EXERCISE — In the entries that follow, repeat exactly the lines from the one that has "The width and" through the one that has "Given: Select next", but omit pictures.

** INPUT MATERIAL follows **

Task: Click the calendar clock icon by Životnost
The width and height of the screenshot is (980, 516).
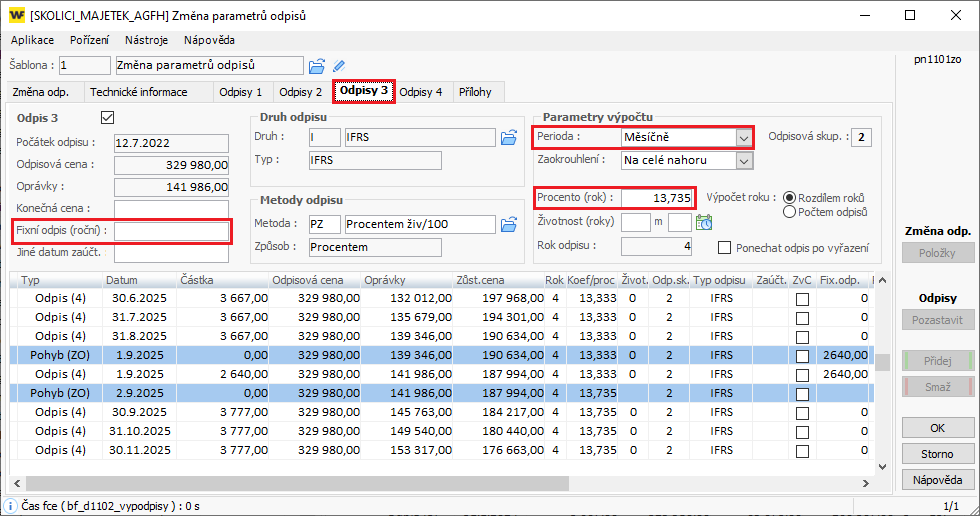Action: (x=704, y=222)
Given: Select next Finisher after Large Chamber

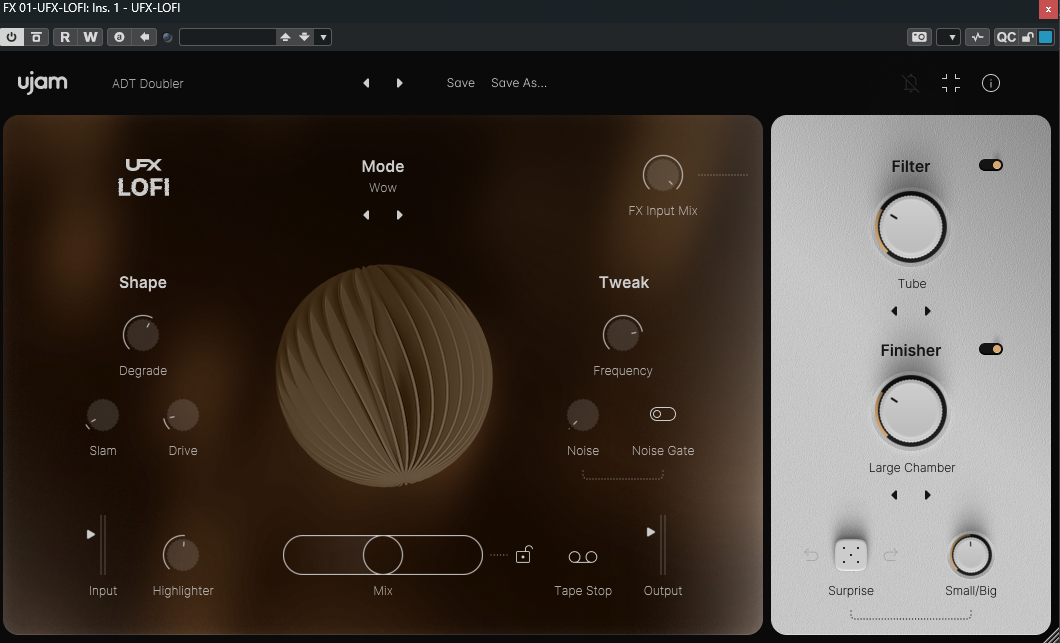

** End of INPUT MATERIAL **
** INPUT MATERIAL follows **

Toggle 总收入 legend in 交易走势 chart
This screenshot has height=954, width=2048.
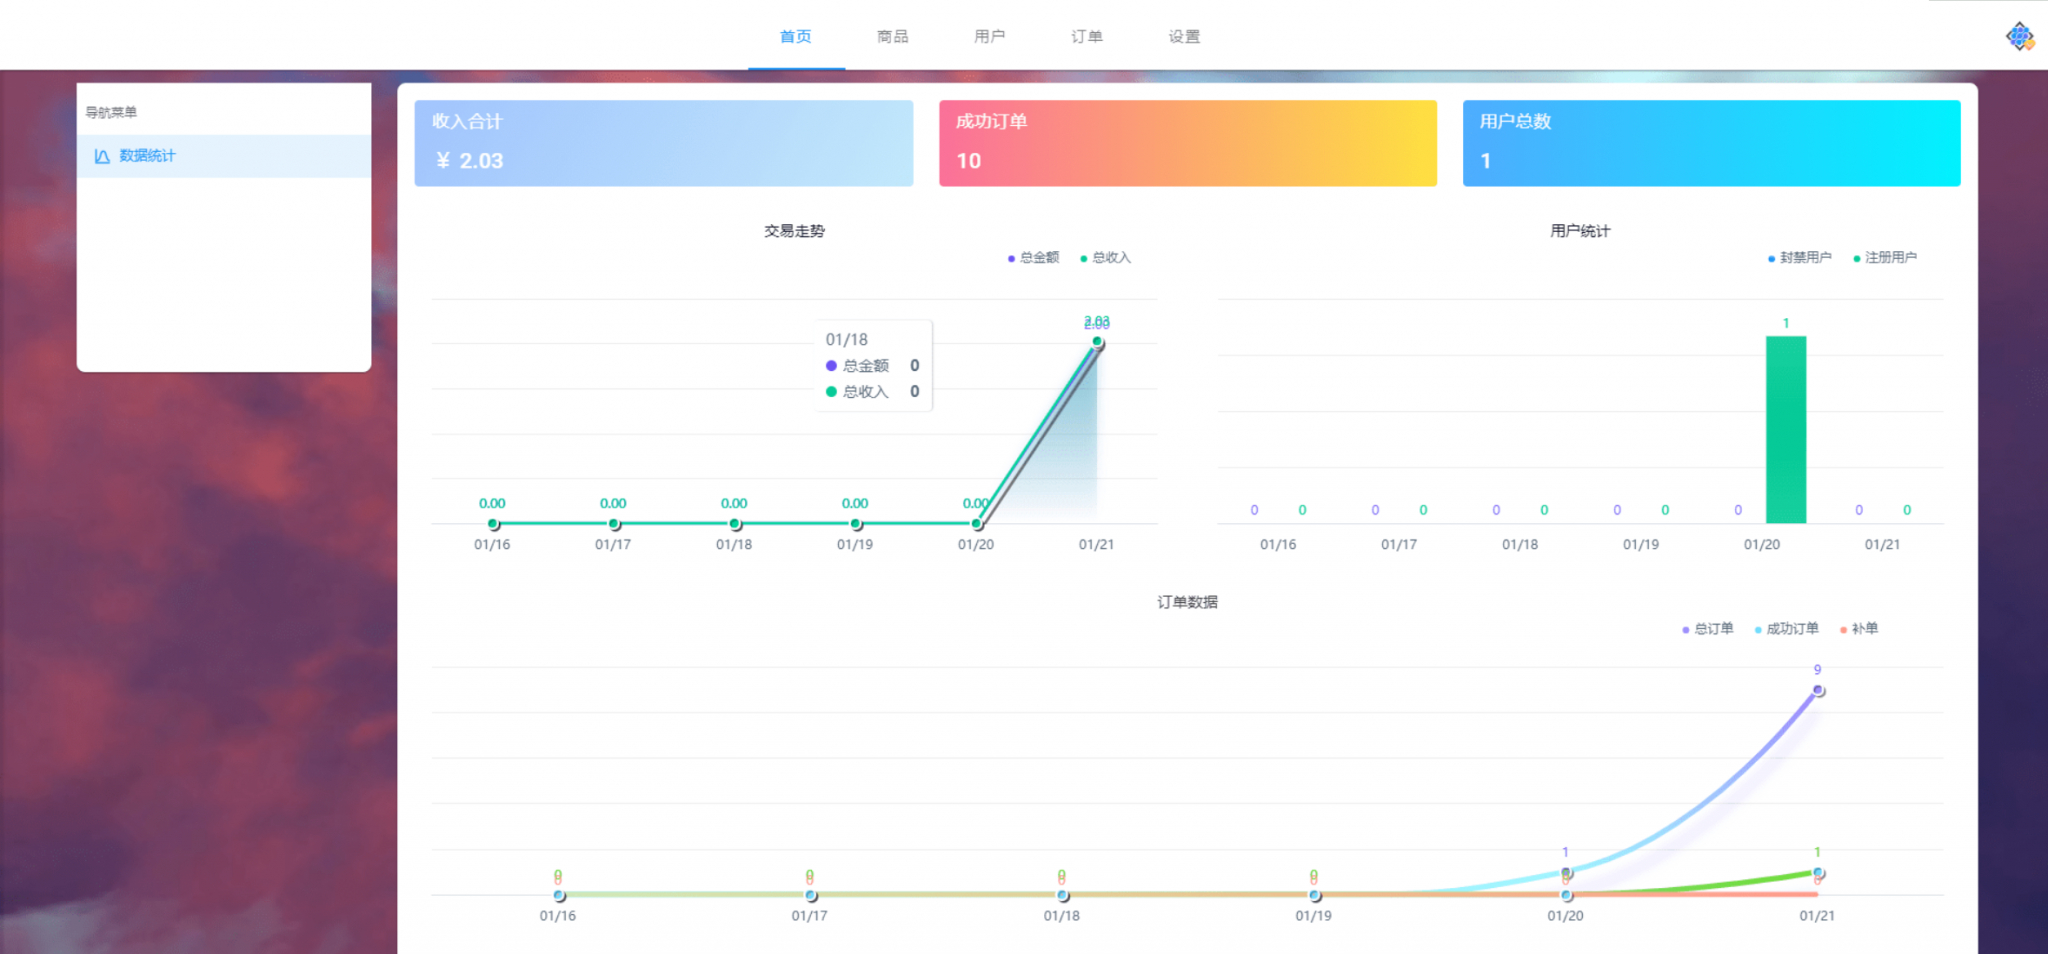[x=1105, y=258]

** End of INPUT MATERIAL **

TASK RESPONSE —
The width and height of the screenshot is (980, 516).
Action: (x=704, y=222)
Given: Select next Finisher after Large Chamber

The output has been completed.